リーマスの気持ちも判らないでもない。
たった一人になってしまった親友を他の親友の元へ行かせない為には、こうしてダンブルドアの言いつけを守り閉じ込めておく事が最善の事なのだろう。
「えぇ。誰よりもシリウスを理解しているリーマスだもの。…そうね、なら私はシリウスを連れて行くのは諦めるわ。でもその代わりに"スナッフルズ"を連れて行くわね。リーマスは私が母のお墓詣りと森のお散歩に黒い犬が付き合っているだけ、そう思っててくれれば良いの。優しいリーマスパパなら、愛娘が"彼と始めてのおでかけ"を許してくれるはずだわ。」
「キミって子は…本当変なところまでアクアに似ているね。」
「私はなーんにも聞いてないし、なーんも知らないよー?」
トンクスはそっぽを向きそう言えばチラリとレンの方を向きウインクしてくれる。
「…お願い。私の護衛だって思えば良いでしょう?」
「シリウス…付き合ってくれるかい?」
シリウスは「仕方ない。」と言いながらも、どこか嬉しそうに口端を緩め犬に変身すればレンの隣に立つ。
「有難う。」
「その代わり、あまりあちこちを出歩かない事。出来ればモリーに見つからずに早く帰っている事、判ったね?」
「えぇ、判ったわ。」
「シリウスを頼んだよ。」
そう言いながら預けていた銀行の鍵をレンに渡し、シリウスは逆だろうと言いたげに小さく唸るが、レンは「頼まれたわ」と楽しそうに笑い姿くらましをした。

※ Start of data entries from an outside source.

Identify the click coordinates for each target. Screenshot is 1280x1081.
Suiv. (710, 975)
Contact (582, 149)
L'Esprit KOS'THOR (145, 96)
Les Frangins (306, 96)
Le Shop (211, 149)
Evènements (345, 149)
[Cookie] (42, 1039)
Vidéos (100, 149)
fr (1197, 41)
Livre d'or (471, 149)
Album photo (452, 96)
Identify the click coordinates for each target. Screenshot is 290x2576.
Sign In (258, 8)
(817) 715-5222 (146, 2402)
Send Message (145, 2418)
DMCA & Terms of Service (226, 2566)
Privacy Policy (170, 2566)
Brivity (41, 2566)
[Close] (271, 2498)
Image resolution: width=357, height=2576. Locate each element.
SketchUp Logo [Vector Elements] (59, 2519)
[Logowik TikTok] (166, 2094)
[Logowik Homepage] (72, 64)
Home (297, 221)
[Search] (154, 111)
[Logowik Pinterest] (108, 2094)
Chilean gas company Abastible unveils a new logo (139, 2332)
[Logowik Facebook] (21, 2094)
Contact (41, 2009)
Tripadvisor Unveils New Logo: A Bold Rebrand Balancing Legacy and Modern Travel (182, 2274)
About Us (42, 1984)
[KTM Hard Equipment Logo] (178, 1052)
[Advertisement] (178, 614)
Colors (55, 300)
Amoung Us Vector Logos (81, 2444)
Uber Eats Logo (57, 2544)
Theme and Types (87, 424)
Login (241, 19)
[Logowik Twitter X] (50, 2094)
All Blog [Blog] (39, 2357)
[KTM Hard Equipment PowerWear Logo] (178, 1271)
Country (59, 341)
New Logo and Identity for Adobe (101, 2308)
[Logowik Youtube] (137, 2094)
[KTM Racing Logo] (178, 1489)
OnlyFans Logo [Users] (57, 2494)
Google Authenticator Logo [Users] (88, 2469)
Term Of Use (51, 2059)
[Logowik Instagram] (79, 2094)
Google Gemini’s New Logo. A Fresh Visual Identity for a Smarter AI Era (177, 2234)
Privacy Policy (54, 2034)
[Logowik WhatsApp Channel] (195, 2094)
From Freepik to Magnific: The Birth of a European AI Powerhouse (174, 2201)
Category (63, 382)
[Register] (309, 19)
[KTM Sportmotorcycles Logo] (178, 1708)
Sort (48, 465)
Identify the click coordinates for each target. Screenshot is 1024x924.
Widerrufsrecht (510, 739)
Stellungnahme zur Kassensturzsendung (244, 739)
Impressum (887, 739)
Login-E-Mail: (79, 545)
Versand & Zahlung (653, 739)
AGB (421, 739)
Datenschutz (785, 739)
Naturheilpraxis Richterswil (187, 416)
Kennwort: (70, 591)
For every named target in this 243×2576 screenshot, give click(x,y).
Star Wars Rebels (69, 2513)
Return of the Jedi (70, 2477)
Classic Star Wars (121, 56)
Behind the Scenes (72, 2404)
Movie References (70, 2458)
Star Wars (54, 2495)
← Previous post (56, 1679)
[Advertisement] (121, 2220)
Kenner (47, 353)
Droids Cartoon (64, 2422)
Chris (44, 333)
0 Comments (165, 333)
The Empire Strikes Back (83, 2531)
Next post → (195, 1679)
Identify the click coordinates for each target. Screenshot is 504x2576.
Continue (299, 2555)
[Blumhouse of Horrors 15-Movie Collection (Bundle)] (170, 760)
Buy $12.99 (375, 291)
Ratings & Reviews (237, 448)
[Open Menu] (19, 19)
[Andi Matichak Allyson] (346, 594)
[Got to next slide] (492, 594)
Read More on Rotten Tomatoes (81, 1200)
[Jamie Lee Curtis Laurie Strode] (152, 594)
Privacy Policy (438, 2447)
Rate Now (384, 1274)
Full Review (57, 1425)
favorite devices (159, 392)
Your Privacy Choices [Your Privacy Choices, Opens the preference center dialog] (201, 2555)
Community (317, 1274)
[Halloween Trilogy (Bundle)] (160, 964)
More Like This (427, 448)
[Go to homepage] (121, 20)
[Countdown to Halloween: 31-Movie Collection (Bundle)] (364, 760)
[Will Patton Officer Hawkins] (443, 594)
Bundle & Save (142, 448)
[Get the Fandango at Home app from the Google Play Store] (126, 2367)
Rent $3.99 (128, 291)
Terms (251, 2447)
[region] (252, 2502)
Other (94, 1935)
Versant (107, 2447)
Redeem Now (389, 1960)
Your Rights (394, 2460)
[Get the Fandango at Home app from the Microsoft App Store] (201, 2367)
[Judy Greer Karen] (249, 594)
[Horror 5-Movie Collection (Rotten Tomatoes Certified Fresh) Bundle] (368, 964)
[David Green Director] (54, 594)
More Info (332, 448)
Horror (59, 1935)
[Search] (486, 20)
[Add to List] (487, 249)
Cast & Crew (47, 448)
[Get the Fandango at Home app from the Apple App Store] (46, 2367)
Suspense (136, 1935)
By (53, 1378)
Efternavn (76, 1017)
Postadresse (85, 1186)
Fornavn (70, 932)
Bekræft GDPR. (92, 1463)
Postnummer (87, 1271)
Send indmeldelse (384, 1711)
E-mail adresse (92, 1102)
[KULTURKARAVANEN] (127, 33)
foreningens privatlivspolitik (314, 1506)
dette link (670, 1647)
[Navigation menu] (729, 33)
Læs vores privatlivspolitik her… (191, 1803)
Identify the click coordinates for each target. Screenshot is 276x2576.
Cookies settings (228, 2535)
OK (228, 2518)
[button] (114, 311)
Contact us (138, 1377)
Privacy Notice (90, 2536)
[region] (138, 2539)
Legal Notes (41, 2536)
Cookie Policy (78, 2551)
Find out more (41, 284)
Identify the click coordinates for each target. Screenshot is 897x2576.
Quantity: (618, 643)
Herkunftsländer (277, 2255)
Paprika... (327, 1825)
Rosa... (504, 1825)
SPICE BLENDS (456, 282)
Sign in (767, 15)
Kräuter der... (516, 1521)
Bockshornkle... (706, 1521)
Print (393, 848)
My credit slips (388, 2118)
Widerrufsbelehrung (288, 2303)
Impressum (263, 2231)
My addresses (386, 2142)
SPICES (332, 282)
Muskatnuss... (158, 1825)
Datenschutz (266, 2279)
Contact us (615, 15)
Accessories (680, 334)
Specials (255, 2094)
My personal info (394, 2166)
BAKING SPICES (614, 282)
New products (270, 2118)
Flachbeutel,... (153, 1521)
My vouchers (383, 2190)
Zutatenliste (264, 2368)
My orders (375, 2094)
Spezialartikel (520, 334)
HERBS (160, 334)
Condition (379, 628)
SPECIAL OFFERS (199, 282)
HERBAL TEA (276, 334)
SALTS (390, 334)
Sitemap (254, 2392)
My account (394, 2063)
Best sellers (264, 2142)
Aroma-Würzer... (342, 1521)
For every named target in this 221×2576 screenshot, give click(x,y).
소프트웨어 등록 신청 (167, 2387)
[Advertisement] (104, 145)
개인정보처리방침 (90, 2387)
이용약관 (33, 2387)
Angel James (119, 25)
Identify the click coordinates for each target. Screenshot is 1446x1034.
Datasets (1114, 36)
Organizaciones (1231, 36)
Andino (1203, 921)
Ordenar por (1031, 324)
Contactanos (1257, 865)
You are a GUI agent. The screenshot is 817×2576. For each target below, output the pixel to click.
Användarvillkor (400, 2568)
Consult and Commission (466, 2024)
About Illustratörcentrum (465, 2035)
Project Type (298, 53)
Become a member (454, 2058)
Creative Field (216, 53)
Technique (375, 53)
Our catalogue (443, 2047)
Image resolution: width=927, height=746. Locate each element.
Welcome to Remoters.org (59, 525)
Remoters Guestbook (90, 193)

いつも通り漏れ鍋に1人と1匹が姿を現せば適当に挨拶をしながらレンはダイアゴン横丁へと歩いて行く。
犬もいつもより大きく尻尾を振っている。
先にグリンゴッツ銀行へ来れば、小鬼に「レン・クレスメントの金庫を開けたいのだけれど。」と声をかけ、小鬼はレンと犬を怪しげに見つめている。
「素敵な犬でしょ?お気に入りなの。」
自慢げに言えば、小鬼は曖昧に何度か頷き、案内してくれようとしたがシリウスは其処で足を止めた。